Вообще крайне опасным представляется отношение к богословию, как к сфере творчества. Оно решает слишком важные вопросы, чтобы в нем было место человеческому произволу. Попытка применить способности своей фантазии к богословию подобна попытки экспериментировать на минном поле. Измени хоть букву в Символе веры и вечная участь человека станет весьма печальной! Построй новую догматическую систему и мир будет потрясен чудовищными преступлениями. По справедливому замечанию Честертона, богослов подобен укротителю львов и тигров. Дай им чуть воли и чудище древнего отчаяния захватит народы!
Да и сами верующие ждут от богословия вовсе не новых систем, а свидетельство истины. Христианину (да и язычнику) вовсе не интересно, как модные теологи считают возможным понимать тот или иной древний текст; им не важно, можно ли построить такое толкование книги Бытия, когда день творения будет равным тысяче лет, или миллиону веков, им (автор причисляет себя к этой же вымирающей группе населения) важно знать, как же все было на самом деле, какова истина. Но теологумен здесь нам ничем не поможет. Ведь он — только художественное произведение, а не свидетельство очевидца. Попытка заменить богословскими мнениями ясное свидетельство Предания — это духовное фальшивомонетчество. Ведь и тот кто подделывает купюру, совершает творческую работу, при этом стараясь, чтоб его произведение было максимально похоже на подлинник. Также и новый богослов творчески строит собственную систему и при этом выдает ее за подлинное, современное Православие.

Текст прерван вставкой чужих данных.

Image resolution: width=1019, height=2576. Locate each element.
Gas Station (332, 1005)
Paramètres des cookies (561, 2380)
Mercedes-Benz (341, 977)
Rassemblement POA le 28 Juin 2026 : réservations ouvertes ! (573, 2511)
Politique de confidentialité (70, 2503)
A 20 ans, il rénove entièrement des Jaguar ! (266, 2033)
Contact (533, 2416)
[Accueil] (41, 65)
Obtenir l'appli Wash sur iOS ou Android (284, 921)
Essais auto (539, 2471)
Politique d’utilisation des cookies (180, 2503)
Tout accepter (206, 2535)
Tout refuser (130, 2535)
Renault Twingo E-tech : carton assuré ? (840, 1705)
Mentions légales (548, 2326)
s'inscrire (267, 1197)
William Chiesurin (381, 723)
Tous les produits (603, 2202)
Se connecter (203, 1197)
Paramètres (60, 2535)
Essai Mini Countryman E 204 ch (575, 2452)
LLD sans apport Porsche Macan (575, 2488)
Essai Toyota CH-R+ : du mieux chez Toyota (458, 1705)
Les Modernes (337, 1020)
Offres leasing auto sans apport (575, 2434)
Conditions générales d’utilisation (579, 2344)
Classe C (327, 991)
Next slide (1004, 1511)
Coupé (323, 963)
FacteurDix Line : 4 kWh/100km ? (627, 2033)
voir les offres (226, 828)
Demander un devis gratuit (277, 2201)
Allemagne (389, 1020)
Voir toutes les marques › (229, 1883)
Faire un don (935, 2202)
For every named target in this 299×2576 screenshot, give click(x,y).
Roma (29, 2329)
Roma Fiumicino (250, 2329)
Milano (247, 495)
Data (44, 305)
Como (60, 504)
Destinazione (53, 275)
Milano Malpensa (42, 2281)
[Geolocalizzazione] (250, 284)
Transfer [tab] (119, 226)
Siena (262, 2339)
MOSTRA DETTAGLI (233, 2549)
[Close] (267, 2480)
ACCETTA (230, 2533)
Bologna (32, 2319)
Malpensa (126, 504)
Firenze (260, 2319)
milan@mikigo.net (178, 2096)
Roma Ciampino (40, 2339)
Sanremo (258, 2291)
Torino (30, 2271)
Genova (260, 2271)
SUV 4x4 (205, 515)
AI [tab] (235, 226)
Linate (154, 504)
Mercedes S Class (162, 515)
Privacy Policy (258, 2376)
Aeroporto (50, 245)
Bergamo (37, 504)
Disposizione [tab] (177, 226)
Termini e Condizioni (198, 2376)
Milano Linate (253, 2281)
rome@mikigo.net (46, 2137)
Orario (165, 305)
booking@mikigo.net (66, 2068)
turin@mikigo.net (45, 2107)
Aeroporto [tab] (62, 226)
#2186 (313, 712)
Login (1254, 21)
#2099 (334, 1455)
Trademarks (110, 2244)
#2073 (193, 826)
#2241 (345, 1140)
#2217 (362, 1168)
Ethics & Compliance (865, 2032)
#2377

Исходя из этого понятно, почему Архиерейский Собор Русской Церкви 2000 года заявил, что "недопустимо ограничивать согласие в вере узким кругом необходимых истин, чтобы за их пределами допустить "свободу в сомнительном". Неприемлема сама установка на толерантность к разномыслиям вере". ("Основные принципы отношения Русской Православной Церкви к инославию" 2.10) Это определение нашего священноначалия категорически отвергает саму возможность существования "теологистского богословия" и тем самым лишает телеологистов любой возможности остаться в рамках православного вероучения.
Такой подход современным богословов (и древних еретиков) к слову Божию противоречит апостольской практике. Ведь ап. Павел говорил: "мы не повреждаем слова Божия, как многие; но проповедуем искренно, как от Бога, пред Богом, во Христе" (2 Кор. 2, 17). И это особенно важно в свете того, что нас, православных креационистов сторонники эволюции обвиняют в противодействии миссионерству и к склонности к выискиванию новых еретиков. Так о. Андрей Кураев говорит: "В конце концов: богословствуем мы ради того, чтобы подарить людям Христа, или ради того, чтобы укрепить свой собственный авторитет? Поэтому в моем представлении вопрос о том, приемлем ли мы эволюционистское прочтение первых ветхозаветных страниц, или же толкуем их в рамках строгого креационизма — это не вопрос о понимании нами древнейших страниц нашей истории. Это вопрос о нашем будущем. Хотим ли мы видеть нашу Церковь миссионерски активной и открытой, или же всю церковную жизнь и мысль мы сводим лишь к повторению цитат из прошлых столетий?